* _Problem to work on_
Find the line with "Screen dimensions: 942x650" and the line with "Screen dimensions: 600x400" in the entries below; output exactly those two lines, every line between them, and no others.

[Stored dataset items]
* * * * * * * * *
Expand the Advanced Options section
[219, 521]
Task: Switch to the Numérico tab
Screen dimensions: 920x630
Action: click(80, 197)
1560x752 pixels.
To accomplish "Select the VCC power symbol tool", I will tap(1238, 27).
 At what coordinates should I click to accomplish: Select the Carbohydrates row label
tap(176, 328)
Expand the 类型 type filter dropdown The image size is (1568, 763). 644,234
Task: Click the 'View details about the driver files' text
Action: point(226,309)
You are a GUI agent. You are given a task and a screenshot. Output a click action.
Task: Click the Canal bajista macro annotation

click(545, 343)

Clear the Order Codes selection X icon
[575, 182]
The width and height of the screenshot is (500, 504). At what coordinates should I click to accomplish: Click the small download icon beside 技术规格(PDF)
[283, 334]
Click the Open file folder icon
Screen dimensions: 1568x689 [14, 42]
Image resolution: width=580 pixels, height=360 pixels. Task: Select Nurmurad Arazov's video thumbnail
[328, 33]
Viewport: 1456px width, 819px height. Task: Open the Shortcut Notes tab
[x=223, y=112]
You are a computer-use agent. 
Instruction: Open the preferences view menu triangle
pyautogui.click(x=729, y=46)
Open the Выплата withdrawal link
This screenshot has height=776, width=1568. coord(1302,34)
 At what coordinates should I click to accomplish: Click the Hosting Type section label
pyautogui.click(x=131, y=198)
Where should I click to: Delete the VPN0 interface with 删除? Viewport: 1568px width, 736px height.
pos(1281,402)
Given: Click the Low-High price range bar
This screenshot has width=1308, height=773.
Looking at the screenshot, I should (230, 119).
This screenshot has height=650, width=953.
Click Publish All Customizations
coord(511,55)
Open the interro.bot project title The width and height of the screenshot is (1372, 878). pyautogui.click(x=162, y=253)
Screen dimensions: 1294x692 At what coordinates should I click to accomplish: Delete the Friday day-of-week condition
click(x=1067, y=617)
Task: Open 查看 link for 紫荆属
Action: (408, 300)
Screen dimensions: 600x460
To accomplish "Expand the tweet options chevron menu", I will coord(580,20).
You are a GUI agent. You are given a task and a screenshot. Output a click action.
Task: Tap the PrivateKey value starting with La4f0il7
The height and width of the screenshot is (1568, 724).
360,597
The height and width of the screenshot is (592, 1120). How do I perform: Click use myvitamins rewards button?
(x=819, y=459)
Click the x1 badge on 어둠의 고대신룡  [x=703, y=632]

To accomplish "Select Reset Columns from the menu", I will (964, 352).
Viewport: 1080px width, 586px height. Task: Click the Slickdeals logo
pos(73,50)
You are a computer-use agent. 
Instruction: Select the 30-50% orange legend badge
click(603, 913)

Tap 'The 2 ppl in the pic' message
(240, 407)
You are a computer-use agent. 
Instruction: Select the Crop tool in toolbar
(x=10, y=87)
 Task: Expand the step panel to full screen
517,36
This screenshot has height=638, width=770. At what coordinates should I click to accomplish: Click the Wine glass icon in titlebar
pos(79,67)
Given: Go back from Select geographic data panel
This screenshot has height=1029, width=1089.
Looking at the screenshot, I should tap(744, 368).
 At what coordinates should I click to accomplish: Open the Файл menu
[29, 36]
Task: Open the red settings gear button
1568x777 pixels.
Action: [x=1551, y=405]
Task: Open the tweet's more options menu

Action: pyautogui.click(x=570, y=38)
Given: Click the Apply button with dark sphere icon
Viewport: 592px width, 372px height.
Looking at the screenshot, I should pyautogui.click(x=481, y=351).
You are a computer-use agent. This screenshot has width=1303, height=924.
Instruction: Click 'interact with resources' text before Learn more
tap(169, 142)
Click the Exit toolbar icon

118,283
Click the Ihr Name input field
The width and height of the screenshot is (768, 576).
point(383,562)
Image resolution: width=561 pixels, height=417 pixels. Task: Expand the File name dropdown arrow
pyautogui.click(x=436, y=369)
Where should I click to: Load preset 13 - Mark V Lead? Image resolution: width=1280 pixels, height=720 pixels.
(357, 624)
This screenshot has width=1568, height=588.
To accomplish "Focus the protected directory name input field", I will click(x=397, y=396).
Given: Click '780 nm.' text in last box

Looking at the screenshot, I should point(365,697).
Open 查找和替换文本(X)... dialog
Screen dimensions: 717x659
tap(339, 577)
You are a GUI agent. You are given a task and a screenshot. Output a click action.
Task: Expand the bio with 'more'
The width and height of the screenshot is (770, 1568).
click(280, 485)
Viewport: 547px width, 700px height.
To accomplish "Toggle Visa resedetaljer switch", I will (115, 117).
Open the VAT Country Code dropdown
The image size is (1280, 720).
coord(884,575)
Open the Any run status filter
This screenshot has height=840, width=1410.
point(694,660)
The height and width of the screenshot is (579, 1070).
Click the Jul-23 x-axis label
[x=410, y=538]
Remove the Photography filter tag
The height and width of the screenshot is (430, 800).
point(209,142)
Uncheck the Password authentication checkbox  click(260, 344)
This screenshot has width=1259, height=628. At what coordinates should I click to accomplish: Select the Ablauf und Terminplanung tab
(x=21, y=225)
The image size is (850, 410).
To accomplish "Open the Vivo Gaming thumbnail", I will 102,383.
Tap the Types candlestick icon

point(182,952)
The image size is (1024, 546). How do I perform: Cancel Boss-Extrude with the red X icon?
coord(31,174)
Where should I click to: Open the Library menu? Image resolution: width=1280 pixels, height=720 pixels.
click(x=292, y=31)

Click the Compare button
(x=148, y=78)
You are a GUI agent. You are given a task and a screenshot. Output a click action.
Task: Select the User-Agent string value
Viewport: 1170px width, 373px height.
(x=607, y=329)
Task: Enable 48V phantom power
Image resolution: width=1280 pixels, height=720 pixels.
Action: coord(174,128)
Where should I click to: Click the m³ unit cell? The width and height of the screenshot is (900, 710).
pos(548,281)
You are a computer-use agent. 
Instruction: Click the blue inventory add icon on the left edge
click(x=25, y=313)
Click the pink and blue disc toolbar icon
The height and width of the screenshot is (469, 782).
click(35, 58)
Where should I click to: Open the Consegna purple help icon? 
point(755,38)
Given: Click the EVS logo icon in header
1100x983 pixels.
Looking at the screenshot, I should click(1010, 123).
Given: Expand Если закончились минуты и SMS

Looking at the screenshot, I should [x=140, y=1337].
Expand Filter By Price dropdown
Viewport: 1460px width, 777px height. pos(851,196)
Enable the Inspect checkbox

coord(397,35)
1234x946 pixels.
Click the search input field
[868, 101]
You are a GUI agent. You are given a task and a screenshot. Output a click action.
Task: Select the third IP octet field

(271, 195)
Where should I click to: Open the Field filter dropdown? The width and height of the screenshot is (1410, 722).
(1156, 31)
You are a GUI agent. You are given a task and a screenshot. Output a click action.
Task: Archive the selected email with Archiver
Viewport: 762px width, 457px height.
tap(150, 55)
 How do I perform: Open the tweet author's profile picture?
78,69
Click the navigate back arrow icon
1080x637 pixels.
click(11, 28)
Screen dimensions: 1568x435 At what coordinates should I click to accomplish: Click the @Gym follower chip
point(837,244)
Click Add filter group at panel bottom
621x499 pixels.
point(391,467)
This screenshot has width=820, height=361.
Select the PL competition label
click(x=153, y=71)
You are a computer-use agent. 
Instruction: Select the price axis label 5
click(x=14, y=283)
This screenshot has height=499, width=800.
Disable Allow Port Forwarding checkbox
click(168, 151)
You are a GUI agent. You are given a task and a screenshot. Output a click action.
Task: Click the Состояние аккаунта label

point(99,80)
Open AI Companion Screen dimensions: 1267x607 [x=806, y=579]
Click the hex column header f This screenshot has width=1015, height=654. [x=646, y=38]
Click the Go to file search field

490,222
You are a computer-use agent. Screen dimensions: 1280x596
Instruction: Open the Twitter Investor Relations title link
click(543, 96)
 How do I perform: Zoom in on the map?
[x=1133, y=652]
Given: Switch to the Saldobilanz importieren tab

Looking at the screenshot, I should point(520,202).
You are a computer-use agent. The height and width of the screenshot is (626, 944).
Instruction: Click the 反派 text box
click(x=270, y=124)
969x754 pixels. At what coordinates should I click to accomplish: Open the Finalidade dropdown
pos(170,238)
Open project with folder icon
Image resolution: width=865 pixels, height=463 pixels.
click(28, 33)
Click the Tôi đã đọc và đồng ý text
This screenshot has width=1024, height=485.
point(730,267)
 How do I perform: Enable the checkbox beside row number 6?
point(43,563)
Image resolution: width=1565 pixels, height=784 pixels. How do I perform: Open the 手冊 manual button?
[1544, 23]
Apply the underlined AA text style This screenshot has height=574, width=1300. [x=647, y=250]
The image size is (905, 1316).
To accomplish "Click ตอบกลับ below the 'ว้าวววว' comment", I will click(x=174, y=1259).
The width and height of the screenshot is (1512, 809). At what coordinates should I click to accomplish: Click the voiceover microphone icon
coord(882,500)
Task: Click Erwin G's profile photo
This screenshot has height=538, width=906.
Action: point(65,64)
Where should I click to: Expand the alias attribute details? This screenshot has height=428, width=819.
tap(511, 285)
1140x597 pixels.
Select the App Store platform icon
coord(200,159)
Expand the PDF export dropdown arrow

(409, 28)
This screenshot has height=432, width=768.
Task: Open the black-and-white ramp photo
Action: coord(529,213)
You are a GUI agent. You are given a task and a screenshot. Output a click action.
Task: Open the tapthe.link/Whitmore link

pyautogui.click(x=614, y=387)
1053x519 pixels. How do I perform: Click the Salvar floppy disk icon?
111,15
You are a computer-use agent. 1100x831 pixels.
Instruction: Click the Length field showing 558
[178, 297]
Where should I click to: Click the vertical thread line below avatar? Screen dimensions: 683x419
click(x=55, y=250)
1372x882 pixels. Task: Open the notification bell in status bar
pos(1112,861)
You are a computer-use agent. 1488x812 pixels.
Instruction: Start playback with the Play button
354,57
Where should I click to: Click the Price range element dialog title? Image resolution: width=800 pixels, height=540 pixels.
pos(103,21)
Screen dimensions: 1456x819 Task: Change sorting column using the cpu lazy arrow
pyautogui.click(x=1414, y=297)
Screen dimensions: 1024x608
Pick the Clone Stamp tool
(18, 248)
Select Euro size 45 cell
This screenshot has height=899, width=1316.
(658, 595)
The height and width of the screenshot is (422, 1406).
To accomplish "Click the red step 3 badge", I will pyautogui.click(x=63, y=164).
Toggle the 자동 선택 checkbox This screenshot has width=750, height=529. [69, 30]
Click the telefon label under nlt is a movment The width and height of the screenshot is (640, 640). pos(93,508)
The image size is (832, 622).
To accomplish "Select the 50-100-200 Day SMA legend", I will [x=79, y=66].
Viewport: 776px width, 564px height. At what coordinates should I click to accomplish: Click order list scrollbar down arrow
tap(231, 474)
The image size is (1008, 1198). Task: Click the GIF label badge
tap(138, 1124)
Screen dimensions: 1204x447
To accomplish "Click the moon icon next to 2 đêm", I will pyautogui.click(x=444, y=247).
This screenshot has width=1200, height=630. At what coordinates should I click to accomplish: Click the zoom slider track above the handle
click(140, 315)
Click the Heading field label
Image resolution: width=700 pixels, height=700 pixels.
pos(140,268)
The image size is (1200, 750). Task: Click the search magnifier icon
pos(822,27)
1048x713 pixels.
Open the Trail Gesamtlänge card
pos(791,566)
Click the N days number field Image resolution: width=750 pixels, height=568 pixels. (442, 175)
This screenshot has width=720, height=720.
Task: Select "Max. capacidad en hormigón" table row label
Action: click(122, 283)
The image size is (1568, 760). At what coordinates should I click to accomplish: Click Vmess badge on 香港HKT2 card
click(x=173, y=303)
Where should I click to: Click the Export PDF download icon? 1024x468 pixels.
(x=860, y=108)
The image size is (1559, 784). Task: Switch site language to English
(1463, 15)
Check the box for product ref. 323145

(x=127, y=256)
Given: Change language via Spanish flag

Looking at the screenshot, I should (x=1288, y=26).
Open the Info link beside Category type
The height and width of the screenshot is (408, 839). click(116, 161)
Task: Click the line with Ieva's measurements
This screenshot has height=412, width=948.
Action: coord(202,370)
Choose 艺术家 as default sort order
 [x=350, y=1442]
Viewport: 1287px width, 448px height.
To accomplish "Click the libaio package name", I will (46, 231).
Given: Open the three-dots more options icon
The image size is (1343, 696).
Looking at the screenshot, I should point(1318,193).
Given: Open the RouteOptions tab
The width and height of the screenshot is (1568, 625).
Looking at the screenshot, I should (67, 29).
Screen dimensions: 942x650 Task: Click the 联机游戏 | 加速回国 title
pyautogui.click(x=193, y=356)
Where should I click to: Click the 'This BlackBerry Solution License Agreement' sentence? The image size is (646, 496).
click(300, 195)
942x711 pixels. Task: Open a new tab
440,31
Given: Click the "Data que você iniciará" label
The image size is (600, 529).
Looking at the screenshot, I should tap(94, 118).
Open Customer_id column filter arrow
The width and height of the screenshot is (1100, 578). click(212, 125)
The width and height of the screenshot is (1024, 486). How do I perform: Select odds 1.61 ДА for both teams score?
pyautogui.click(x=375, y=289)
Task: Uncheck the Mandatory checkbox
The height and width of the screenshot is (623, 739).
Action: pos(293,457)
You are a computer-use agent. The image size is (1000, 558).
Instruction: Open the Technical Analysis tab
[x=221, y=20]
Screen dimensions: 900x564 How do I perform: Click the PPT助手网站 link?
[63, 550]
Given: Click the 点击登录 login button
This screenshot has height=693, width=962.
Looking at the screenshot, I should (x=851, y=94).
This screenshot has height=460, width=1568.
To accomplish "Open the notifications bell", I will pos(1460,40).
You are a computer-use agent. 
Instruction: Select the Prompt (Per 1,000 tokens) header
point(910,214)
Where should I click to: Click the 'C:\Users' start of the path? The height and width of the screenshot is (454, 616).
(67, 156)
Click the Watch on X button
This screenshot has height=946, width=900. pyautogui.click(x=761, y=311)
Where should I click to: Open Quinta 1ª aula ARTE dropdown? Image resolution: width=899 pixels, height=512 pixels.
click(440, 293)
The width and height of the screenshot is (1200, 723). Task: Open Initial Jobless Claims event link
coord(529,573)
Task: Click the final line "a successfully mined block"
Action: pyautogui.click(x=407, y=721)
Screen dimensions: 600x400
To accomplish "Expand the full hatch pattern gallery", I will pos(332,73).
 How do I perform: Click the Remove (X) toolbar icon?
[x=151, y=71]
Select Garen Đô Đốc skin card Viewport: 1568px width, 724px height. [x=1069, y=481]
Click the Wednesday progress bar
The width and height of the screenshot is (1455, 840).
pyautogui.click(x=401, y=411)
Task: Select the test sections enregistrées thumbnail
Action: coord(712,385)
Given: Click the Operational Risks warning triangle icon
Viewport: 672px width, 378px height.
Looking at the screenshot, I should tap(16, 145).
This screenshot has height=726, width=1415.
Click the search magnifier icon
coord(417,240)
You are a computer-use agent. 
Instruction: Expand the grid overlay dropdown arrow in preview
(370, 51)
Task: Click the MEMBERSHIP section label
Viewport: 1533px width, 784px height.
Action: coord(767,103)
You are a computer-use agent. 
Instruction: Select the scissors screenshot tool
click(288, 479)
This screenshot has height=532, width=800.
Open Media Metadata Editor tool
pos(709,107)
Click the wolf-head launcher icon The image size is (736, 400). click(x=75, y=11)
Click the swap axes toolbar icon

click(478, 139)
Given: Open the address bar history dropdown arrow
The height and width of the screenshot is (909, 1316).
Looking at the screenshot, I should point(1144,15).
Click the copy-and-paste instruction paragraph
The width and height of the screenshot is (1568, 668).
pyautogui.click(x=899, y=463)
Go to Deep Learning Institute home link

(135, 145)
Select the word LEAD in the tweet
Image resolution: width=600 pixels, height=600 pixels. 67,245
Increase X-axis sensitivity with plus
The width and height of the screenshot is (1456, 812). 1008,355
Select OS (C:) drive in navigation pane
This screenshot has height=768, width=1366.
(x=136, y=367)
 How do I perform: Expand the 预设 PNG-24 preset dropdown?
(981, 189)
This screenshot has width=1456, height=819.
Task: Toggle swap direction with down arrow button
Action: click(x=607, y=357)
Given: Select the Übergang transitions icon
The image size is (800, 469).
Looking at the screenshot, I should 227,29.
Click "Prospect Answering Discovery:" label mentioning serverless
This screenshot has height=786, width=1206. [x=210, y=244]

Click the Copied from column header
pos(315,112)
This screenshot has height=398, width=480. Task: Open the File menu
* * * * * * * * *
* _The answer_
Screen dimensions: 942x650 Task: Click the 联机游戏 | 加速回国 title
pyautogui.click(x=193, y=356)
Where should I click to: Click the 'This BlackBerry Solution License Agreement' sentence? The image size is (646, 496).
click(300, 195)
942x711 pixels. Task: Open a new tab
440,31
Given: Click the "Data que você iniciará" label
The image size is (600, 529).
Looking at the screenshot, I should tap(94, 118).
Open Customer_id column filter arrow
The width and height of the screenshot is (1100, 578). click(212, 125)
The width and height of the screenshot is (1024, 486). How do I perform: Select odds 1.61 ДА for both teams score?
pyautogui.click(x=375, y=289)
Task: Uncheck the Mandatory checkbox
The height and width of the screenshot is (623, 739).
Action: pos(293,457)
You are a computer-use agent. The image size is (1000, 558).
Instruction: Open the Technical Analysis tab
[x=221, y=20]
Screen dimensions: 900x564 How do I perform: Click the PPT助手网站 link?
[63, 550]
Given: Click the 点击登录 login button
This screenshot has height=693, width=962.
Looking at the screenshot, I should (x=851, y=94).
This screenshot has height=460, width=1568.
To accomplish "Open the notifications bell", I will pos(1460,40).
You are a computer-use agent. 
Instruction: Select the Prompt (Per 1,000 tokens) header
point(910,214)
Where should I click to: Click the 'C:\Users' start of the path? The height and width of the screenshot is (454, 616).
(67, 156)
Click the Watch on X button
This screenshot has height=946, width=900. pyautogui.click(x=761, y=311)
Where should I click to: Open Quinta 1ª aula ARTE dropdown? Image resolution: width=899 pixels, height=512 pixels.
click(440, 293)
The width and height of the screenshot is (1200, 723). Task: Open Initial Jobless Claims event link
coord(529,573)
Task: Click the final line "a successfully mined block"
Action: pyautogui.click(x=407, y=721)
Screen dimensions: 600x400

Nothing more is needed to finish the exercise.